To modify simulation parameters, navigate to cv19/config_files/ and open main.toml or disease.toml to edit general or disease-related parameters respectively. To learn more about how the simulation works, navigate to cv19/cv19/, where all of the classes that are used in the simulation are stored. The cv19/data/ directory holds the real-life statistics that the simulation parameters are based on.
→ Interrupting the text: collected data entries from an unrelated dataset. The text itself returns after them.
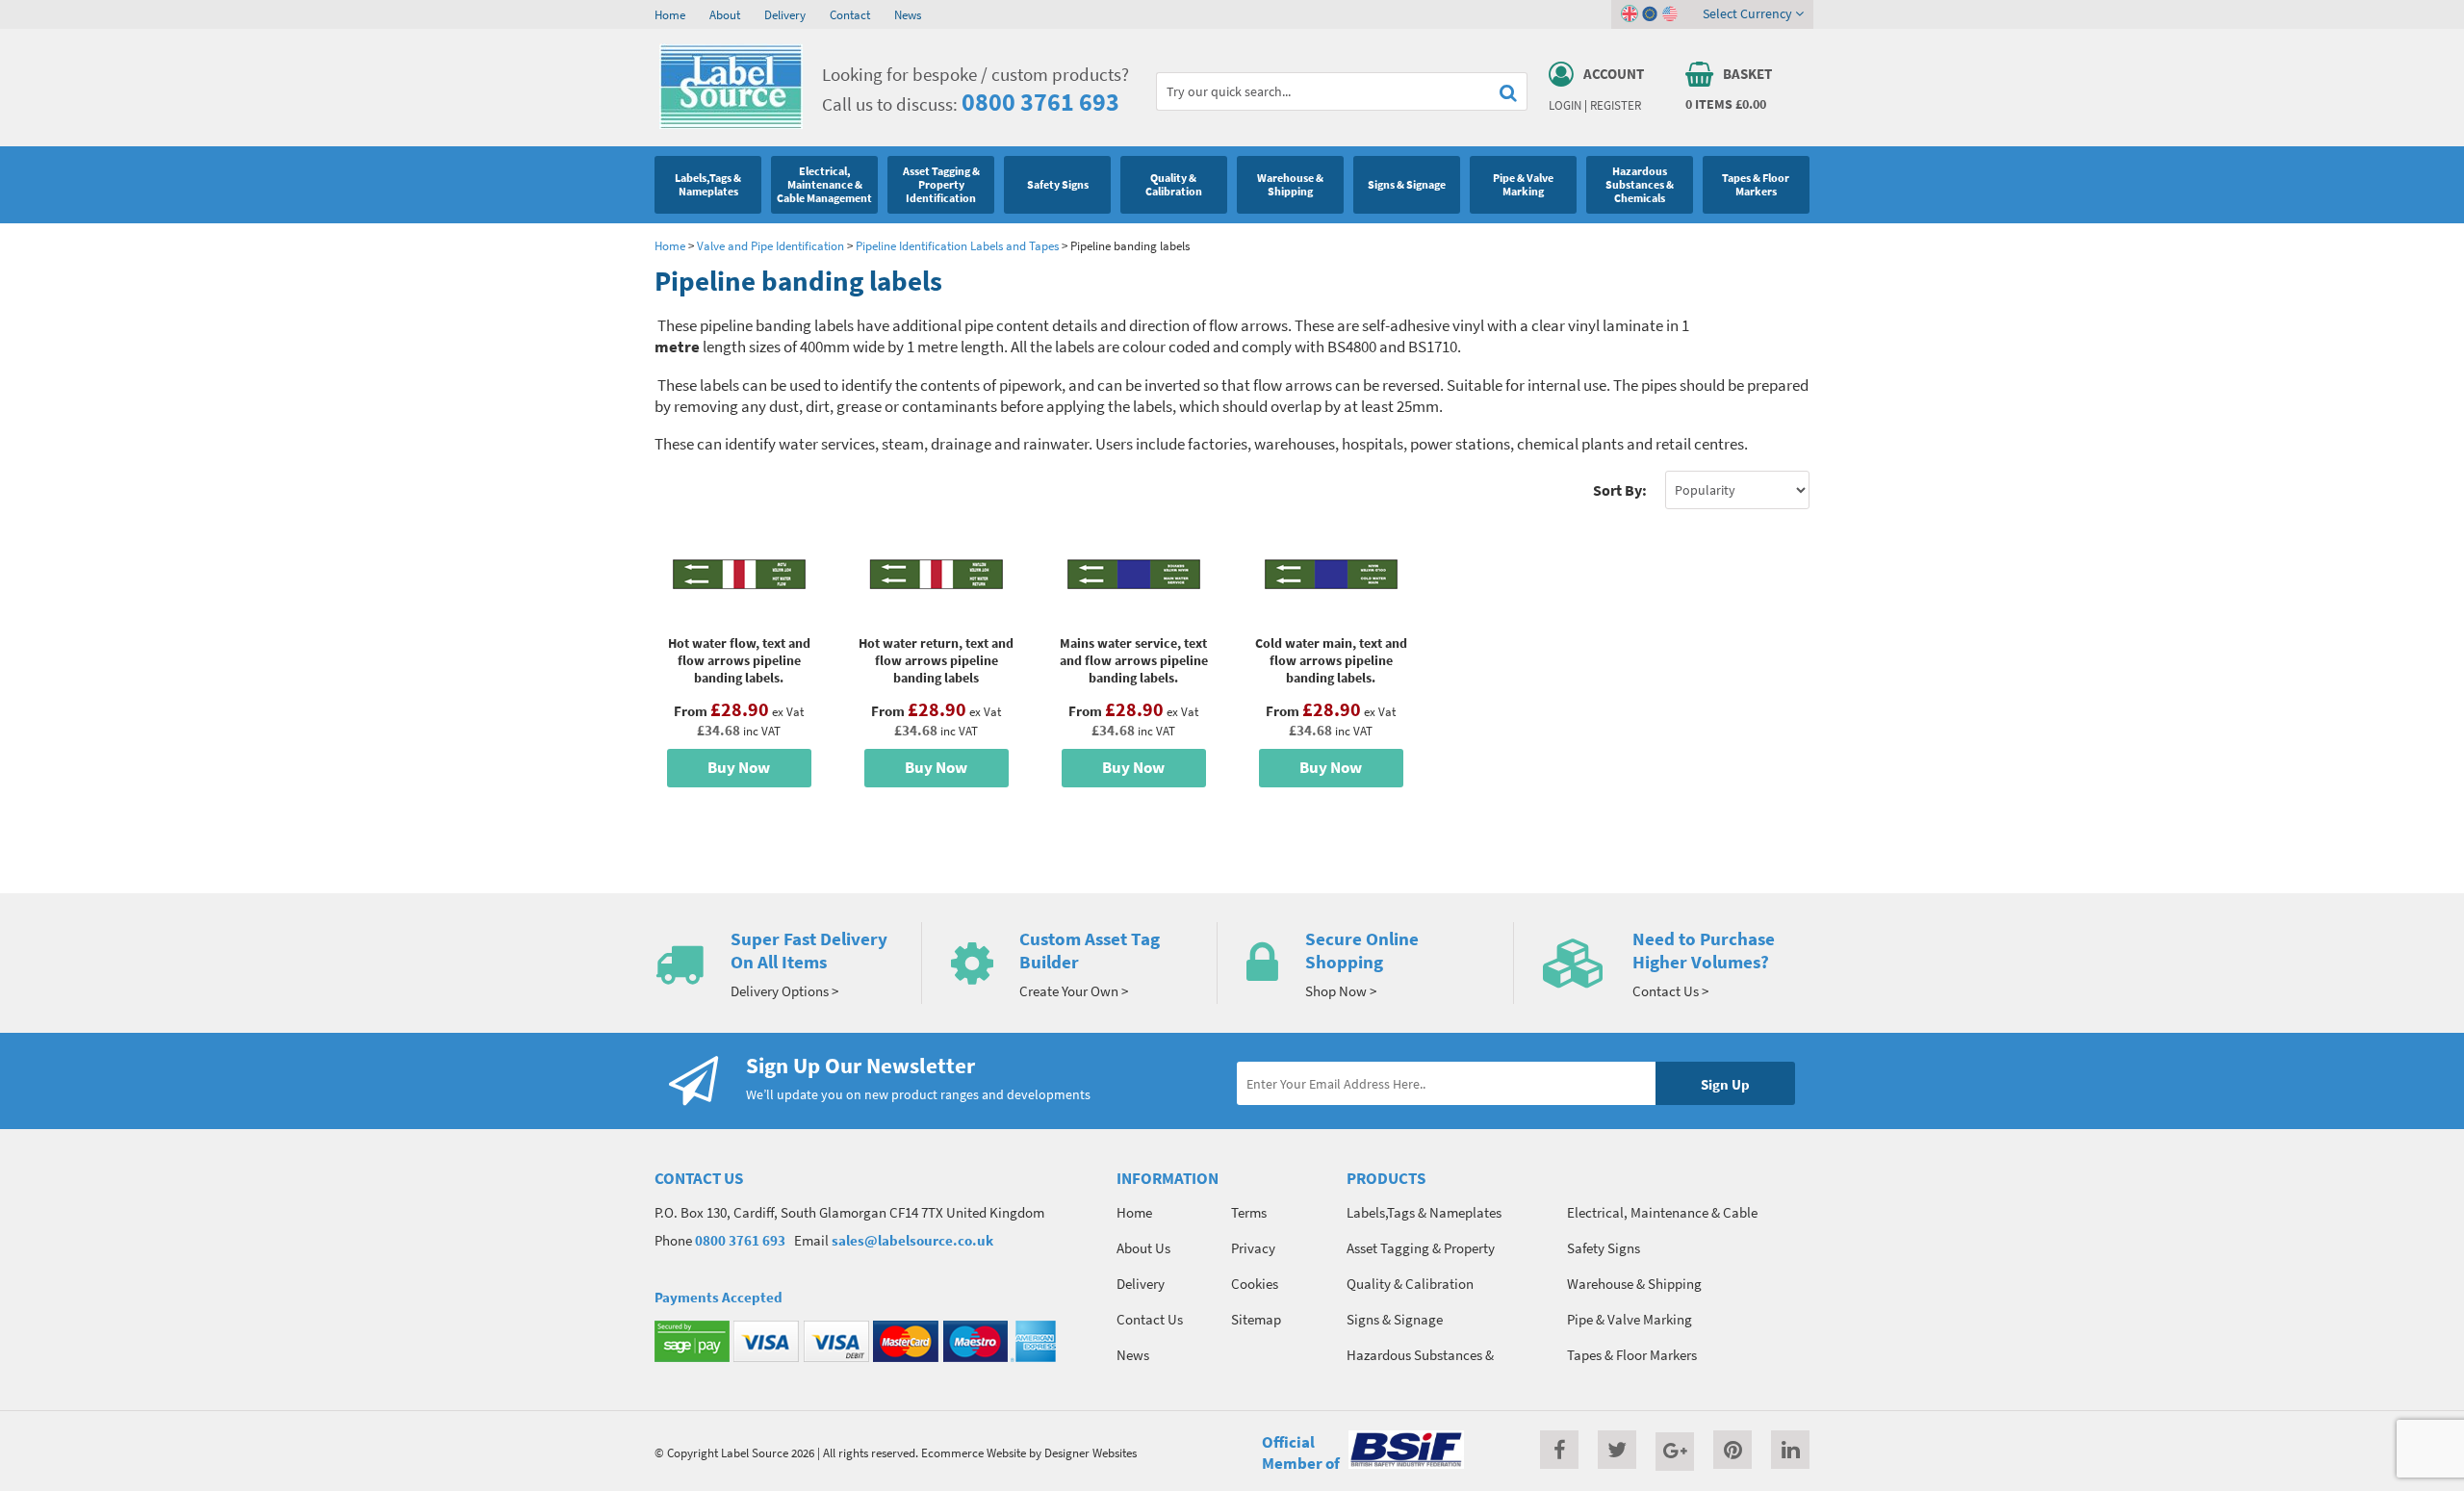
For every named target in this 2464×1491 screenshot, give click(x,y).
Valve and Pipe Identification (770, 245)
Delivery (785, 14)
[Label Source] (731, 124)
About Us (1143, 1248)
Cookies (1254, 1283)
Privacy (1253, 1248)
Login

The cv19/notebooks/ directory has two notebooks that show examples of how to use the simulation framework. Using cv19/notebooks/run_epidemic_plot.ipynb, you can run the simulation once and see the outcome of an epidemic outbreak graphically. This notebook also shows how to extract the raw day-by-day simulation results for further analysis. There is a second notebook in that directory, cv19/notebooks/parallel.ipynb, which allows you to run multiple simulations in parallel. These notebooks showcase only a few of the many types of analysis that can be conducted with our simulation framework.

Development

We welcome anyone to contribute to and improve the code. This includes fixing bugs or known issues, updating documentation, and adding features.

If making changes to the code, be sure to fork the repository, make your changes on a new branch, and submit a pull request through GitHub.

The Python code generally adheres to the PEP 8 style standards. We use Pylint and Flake8 to enforce good practices and reduce the potential for bugs to be introduced. We also use an EditorConfig linter to enforce a consistent style across all files, including configuration files and READMEs. To check whether or not your code will pass the exact tests that are automatically run, first install the necessary packages (along with an extension for Flake8):

pip install pylint==2.15.10
pip install flake8==5.0.4
pip install flake8-quotes==3.3.2
pip install editorconfig-checker==2.7.1

Then, run the tests:

./test/linters/pylint.py
./test/linters/flake8.py
ec

Each file has certain parameters that are modified or certain warnings that are disabled.

To automatically update your code to conform to PEP 8, you can use the autopep8 tool. First, install autopep8:

pip install autopep8

Then, run autopep8, changing files in place:

autopep8 --in-place --ignore=E501 cv19/*.py

Note that it may not fix everything, and some manual intervention may be required. In particular, it is currently recommended to fix line length problems manually, either by moving comments around, changing variable names, or using continued indentation depending on the context. Many Pylint warnings will also not be fixed automatically by autopep8.